Automation
Overview
Automation improve efficiency and reduce human error in ML pipelines. The four main principles are:
| Concept | Description |
|---|---|
| Continuous Integration (CI) | Regularly merge code changes into a shared repository |
| Continuous Delivery (CD) | Automatically build, test, and deploy code |
| Continuous Training (CT) | Automatically update models as new data arrives |
| Continuous Monitoring (CM) | Continuously track model performance |
Continuous Integration and Delivery
Continuous Integration (CI) means frequently integrating code changes and testing them automatically.
- Changes are tested as soon as they are committed.
- CI tests each code change to ensure it works.
On the other hand, Continuous Deployment (CD) automates the release of validated code after testing.
- After testing, the new code is deployed automatically.
For more information, please see CICD Overview.

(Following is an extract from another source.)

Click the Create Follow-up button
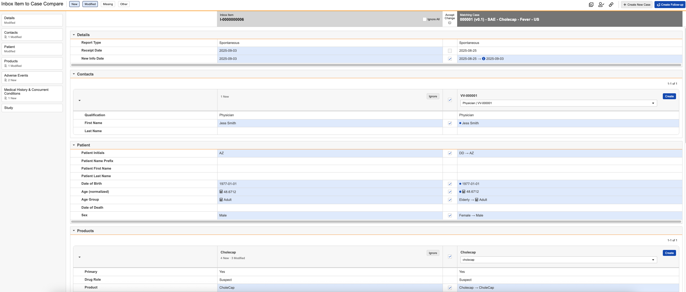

Tools like Git, AWS CodePipeline, Jenkins, and Travis CI are commonly used to implement CI/CD.
Continuous Training
Continuous Training involves automatically retraining models as new data becomes available, keeping models accurate.
- Reduce the risk of model decay
- Reduce the time required to retrain models
Continuous Monitoring
Continuous Monitoring is the practice of continuously monitoring performance, identifying issues early, and triggering retraining if necessary.
- Also reduces the risk of model decay
- Improves overall accuracy ad performance
- Access to consistent and reliable ML metrics
Example: ML Automation at Scale
Here’s how automation works in a typical ML pipeline:
| No. | Step | Description |
|---|---|---|
| 1 | Code Commit | Commit model code to Git |
| 2 | CI/CD | Automatically build and test with Jenkins |
| 3 | Deploy | If tests pass, deploy to a test environment |
| 4 | Model Deployment | Package model in Docker, deploy to cloud/local |
| 5 | Monitoring | Use Prometheus or Grafana for performance tracking |
| 6 | Retraining | Trigger retraining if performance dips |